Your instructions: Report the count of lines in the entries below that contain "computer", and leave out everything else.

Exercise input:
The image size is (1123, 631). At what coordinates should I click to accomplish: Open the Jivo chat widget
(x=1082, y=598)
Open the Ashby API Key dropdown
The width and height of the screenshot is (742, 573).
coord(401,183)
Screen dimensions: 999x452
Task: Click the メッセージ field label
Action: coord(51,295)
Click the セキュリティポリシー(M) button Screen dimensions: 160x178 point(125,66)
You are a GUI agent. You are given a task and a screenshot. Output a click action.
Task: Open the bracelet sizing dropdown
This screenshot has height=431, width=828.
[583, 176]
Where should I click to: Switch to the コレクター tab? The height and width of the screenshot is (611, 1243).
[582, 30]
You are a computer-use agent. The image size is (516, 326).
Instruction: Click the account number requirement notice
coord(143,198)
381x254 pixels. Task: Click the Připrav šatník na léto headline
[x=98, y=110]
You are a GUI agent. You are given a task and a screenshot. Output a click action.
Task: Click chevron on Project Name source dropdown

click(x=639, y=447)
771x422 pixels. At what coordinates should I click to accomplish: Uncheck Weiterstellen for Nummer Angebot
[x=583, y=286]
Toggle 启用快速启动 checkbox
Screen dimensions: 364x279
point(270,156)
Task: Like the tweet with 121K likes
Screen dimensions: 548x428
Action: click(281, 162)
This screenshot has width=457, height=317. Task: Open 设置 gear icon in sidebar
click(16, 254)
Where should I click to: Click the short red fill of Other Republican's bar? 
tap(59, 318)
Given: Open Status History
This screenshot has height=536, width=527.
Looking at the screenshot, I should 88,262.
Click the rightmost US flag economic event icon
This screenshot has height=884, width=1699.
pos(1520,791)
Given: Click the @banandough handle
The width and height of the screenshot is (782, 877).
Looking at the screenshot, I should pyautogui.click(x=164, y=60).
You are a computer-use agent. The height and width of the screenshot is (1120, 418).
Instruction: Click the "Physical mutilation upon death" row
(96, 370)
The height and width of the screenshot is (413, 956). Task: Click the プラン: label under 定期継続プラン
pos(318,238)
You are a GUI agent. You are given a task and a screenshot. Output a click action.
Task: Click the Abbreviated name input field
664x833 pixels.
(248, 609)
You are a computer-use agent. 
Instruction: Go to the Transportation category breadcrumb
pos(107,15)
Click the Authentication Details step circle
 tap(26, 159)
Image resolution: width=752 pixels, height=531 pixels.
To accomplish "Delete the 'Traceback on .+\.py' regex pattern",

The completed task: 3